### WRITTEN REQUEST 1
Answer these questions about the forum thread on the knock-off UC100:
(a) What two prices does wileel give for the knock-off and the real controller?
(b) Which two boards does spumco suggest upgrading to?
(c) What did jbolt move on to after the connection problems?

# Ebay UC100



## wileel (Apr 12, 2018)

Hate to ask but anyone have any experience with using a knock off UC100? Not trying to be cheap but half the price ($50 vs $110) is awfully tempting....


----------



## T Bredehoft (Apr 12, 2018)

I had to look, its a CNC controller, similar to or used in conjunction with Mach 3.


----------



## spumco (Apr 12, 2018)

Suggest buying the real deal.  I think CNC Drive can tell if it's a knock-off if you ever need help and have to post your machine profile.

Really, for $60 its cheap insurance.  And CNC Drive folks are awesome with support - check out their forum.  They are, frankly, the best vendor of anything I've _ever_ purchased for prompt & meaningful support.

Also, you might consider upgrading to the ETH400 or ETH300.  Not much more money, and lots more inputs plus faster kernel.  The 300 is the ticket because it adds  - among other things - two analog inputs for FRO and SRO so you can have grown-up knobs on your machine instead of fiddling with on-screen sliders like in Mach3 or UCCNC.

And I strongly suggest using UCCNC instead of Mach3 as your control software.  Way better motion trajectory planner (smoother/faster even with the same machine) and it has many features Mach3 just can't do well.  Like rigid tapping.


----------



## jbolt (May 3, 2018)

My self and others had issues with the UC100 controllers with USB connection errors/dropout during runs. Usually resulting in a scraped part. I moved on to an Ethernet smooth stepper. No issues.


----------

### MATERIAL PROVIDED
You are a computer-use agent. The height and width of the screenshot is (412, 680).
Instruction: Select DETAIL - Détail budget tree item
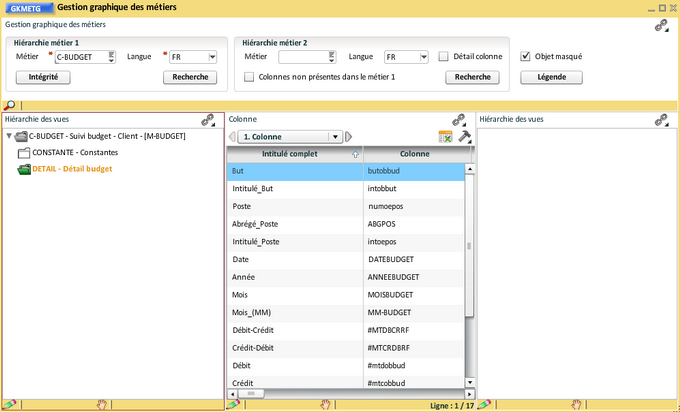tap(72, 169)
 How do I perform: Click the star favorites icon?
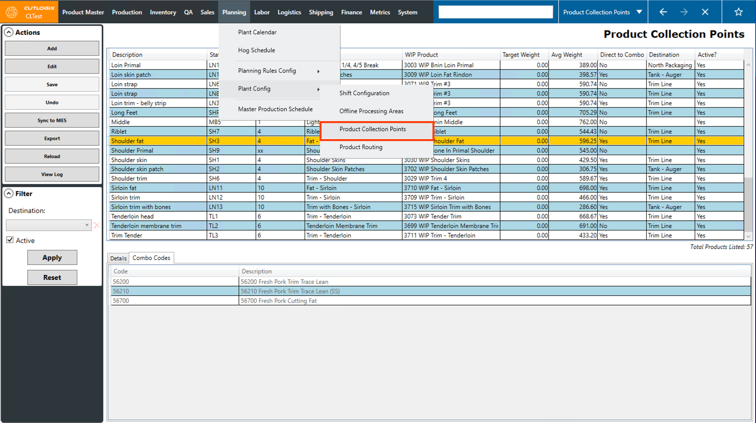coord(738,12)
* * *
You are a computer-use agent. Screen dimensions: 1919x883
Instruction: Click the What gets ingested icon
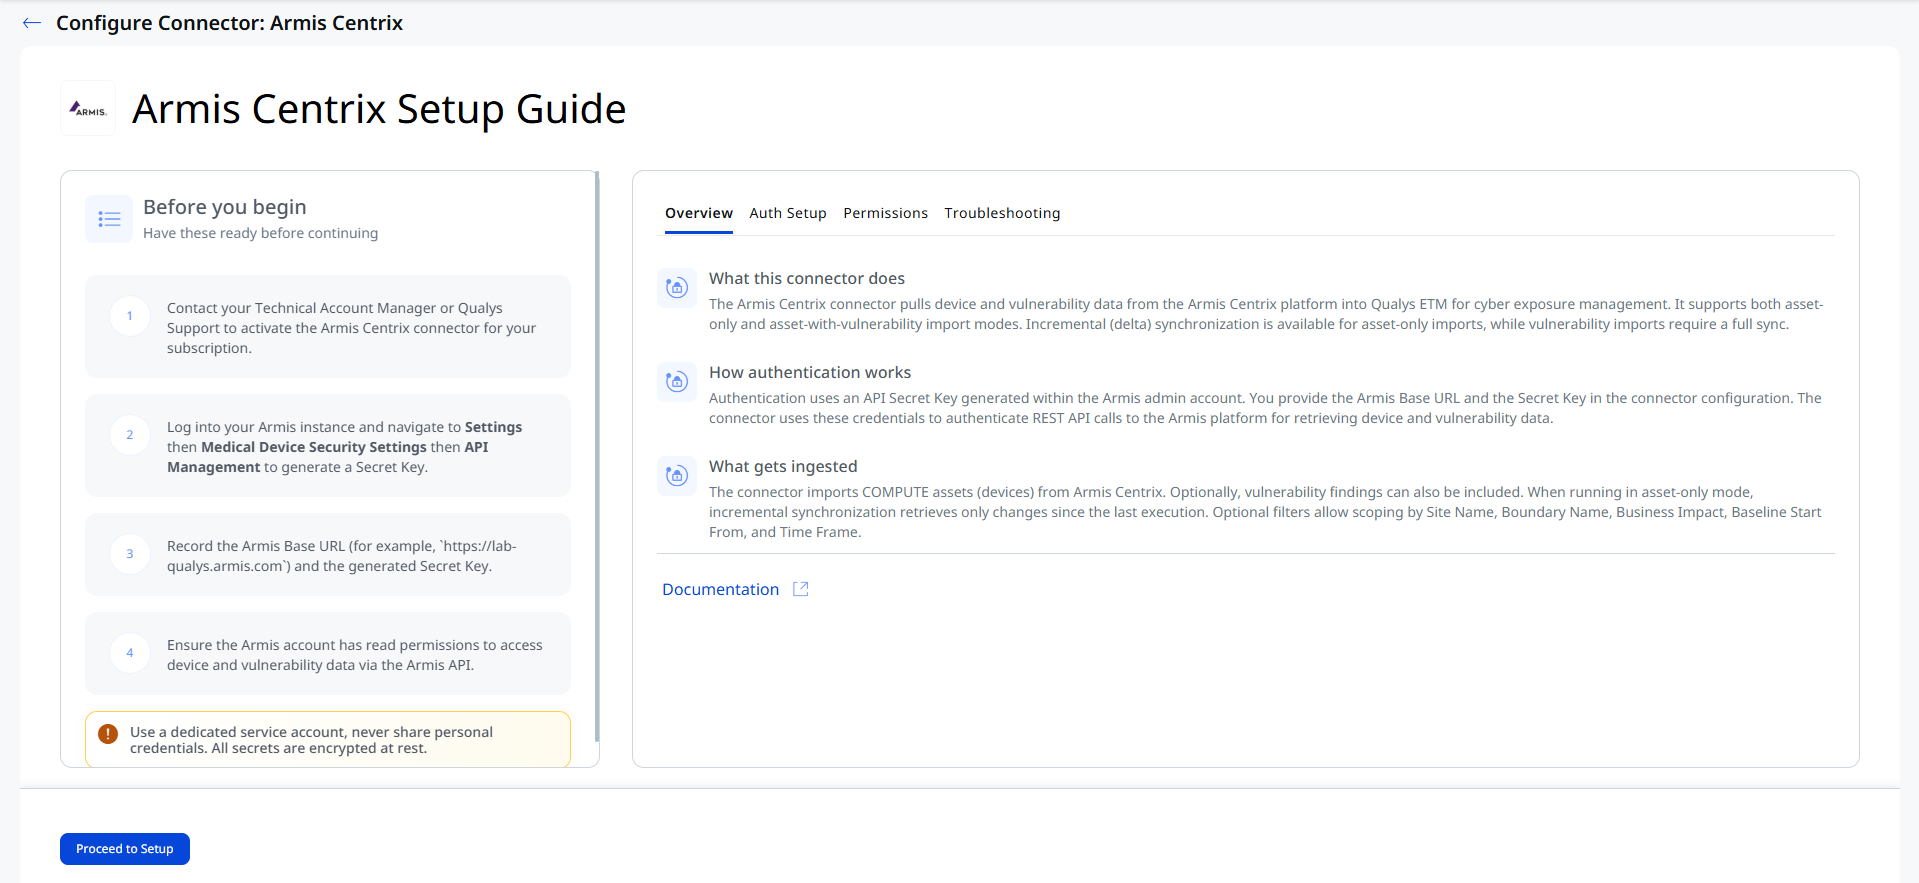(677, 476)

### WRITTEN REQUEST 2
In the rows, switch "tree item" to "list entry" in everything from the line containing "You are a computer-use agent. The" down to the line containing "coord(738,12)", changing nothing else. Give back only those lines, without the pictures.

### RESULT 1
(a) $50 for the knock-off and $110 for the real one.
(b) The ETH400 or the ETH300.
(c) An Ethernet smooth stepper.

### RESULT 2
You are a computer-use agent. The height and width of the screenshot is (412, 680).
Instruction: Select DETAIL - Détail budget list entry
tap(72, 169)
 How do I perform: Click the star favorites icon?
coord(738,12)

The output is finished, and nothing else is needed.